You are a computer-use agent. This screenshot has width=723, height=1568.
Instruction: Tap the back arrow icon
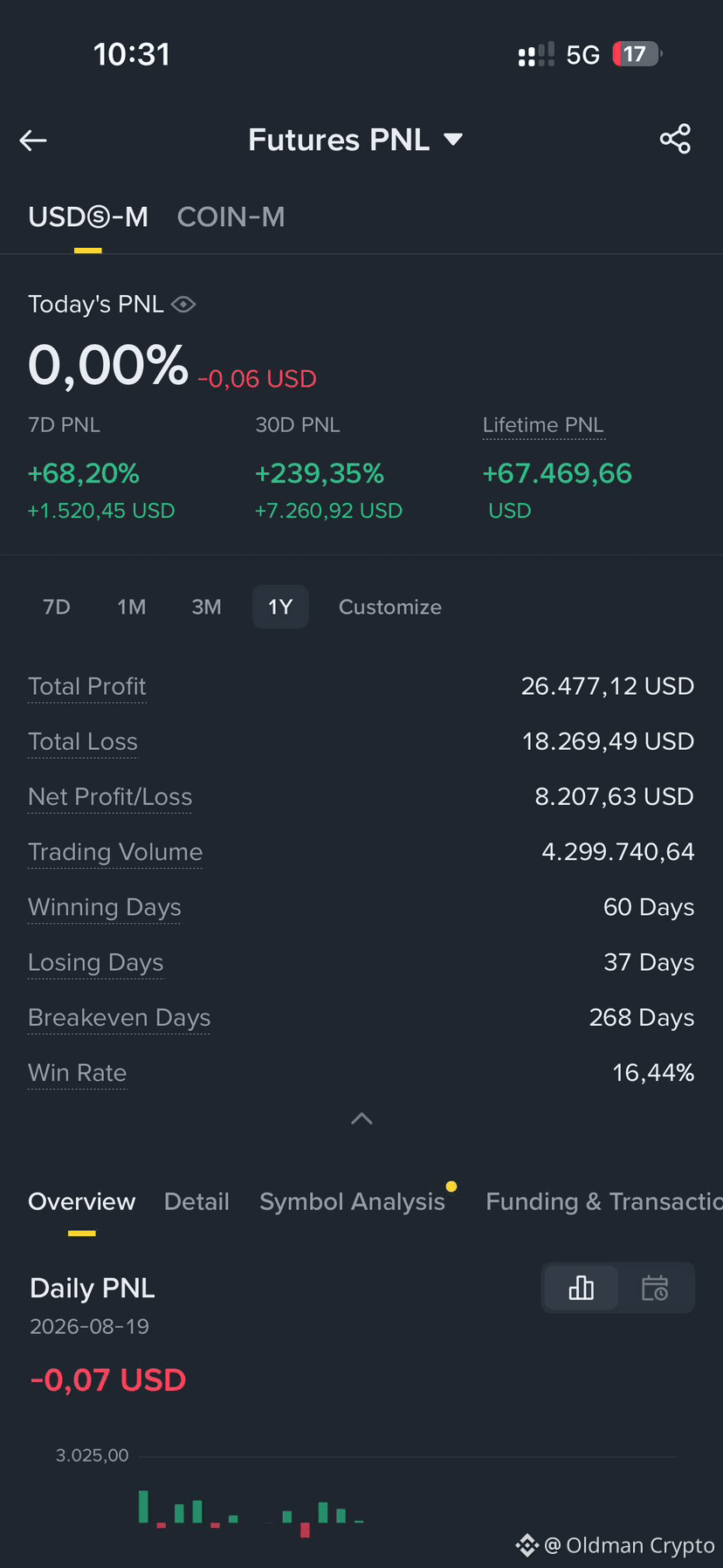33,140
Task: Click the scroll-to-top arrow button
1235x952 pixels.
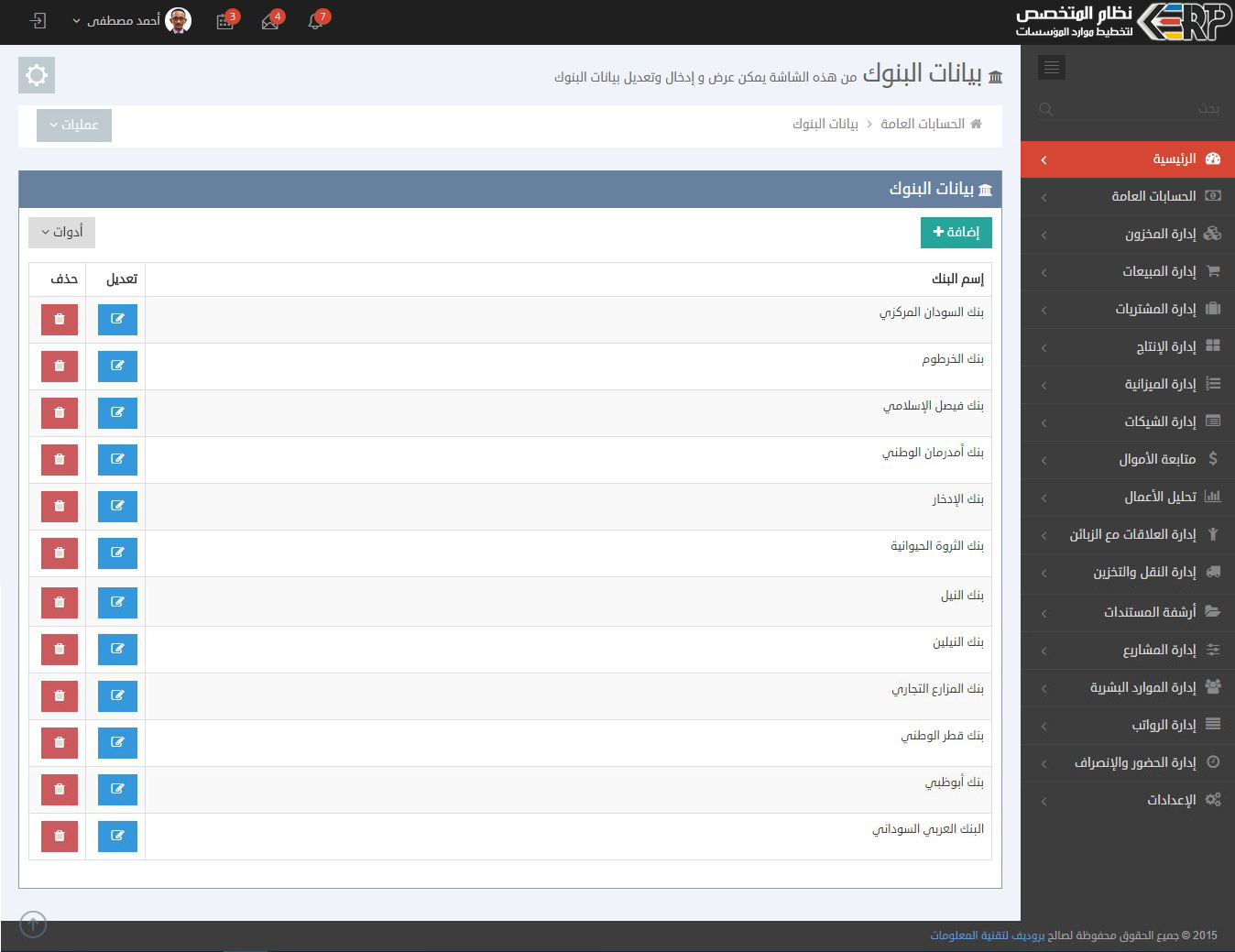Action: 33,925
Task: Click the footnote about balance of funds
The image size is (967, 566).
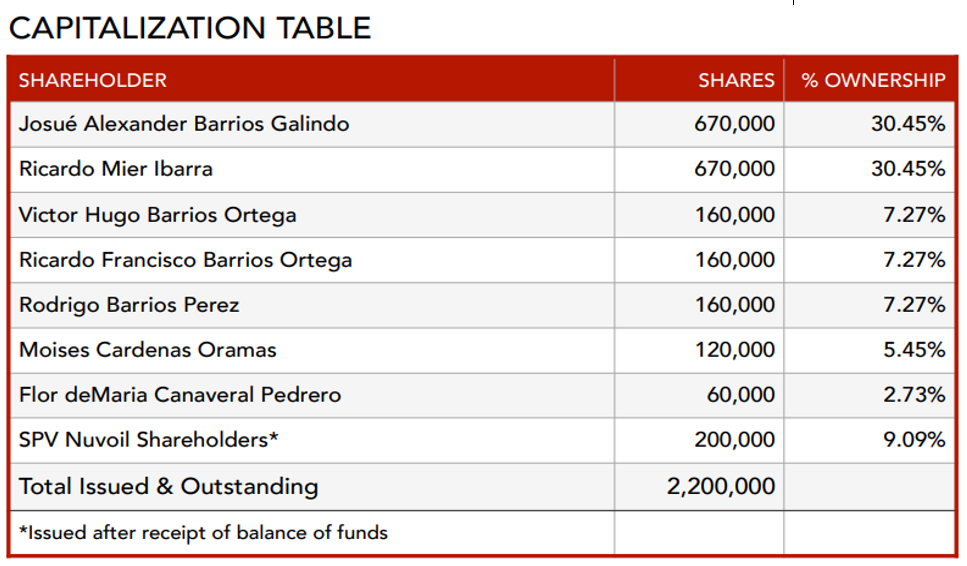Action: click(203, 533)
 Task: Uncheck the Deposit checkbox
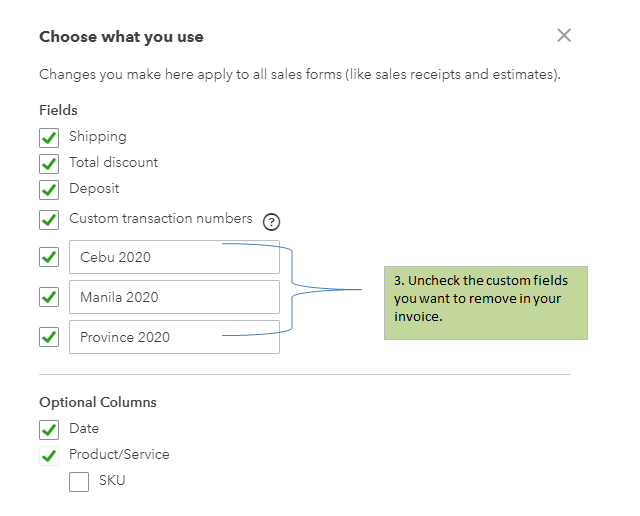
───
● PROBLEM STATEMENT:
Can you repeat every line of the listing above word for word, leaving out the pictures?

● ANSWER TO THE PROBLEM:
You are a computer-use agent. This screenshot has width=723, height=1568.
Instruction: Tap the back arrow icon
33,140
Task: Click the scroll-to-top arrow button
1235x952 pixels.
Action: 33,925
Task: Click the footnote about balance of funds
The image size is (967, 566).
Action: click(203, 533)
 Task: Uncheck the Deposit checkbox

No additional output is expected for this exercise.